[THE PROBLEM]
Copy out, character for character, everything from the line containing "Open the 文件 (File) menu" down to the line containing "click(243, 175)", with both of those lines included.

[Element lookup records]
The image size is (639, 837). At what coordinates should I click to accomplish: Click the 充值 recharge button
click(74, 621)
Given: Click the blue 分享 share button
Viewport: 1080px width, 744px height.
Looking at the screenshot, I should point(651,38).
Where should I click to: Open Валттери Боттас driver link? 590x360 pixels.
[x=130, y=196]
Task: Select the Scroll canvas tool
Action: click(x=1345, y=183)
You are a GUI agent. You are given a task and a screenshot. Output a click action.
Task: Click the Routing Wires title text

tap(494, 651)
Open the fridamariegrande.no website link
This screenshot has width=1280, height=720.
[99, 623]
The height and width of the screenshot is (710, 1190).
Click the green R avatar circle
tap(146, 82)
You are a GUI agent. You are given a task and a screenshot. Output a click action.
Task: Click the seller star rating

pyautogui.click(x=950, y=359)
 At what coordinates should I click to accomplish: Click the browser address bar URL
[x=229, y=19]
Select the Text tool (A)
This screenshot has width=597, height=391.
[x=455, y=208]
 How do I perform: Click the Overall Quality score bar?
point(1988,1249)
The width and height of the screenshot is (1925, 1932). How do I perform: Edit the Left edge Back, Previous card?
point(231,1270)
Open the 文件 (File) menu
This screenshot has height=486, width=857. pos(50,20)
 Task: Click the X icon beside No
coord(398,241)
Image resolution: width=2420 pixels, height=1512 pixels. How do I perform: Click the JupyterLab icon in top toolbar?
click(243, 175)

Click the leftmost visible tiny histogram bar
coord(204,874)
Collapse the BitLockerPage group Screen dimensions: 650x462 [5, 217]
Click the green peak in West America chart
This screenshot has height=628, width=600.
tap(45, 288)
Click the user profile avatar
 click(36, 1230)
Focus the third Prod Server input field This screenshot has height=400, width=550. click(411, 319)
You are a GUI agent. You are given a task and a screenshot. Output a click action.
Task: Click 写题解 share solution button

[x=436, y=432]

[WRITTEN SOLUTION]
Open the 文件 (File) menu
This screenshot has height=486, width=857. pos(50,20)
 Task: Click the X icon beside No
coord(398,241)
Image resolution: width=2420 pixels, height=1512 pixels. How do I perform: Click the JupyterLab icon in top toolbar?
click(243, 175)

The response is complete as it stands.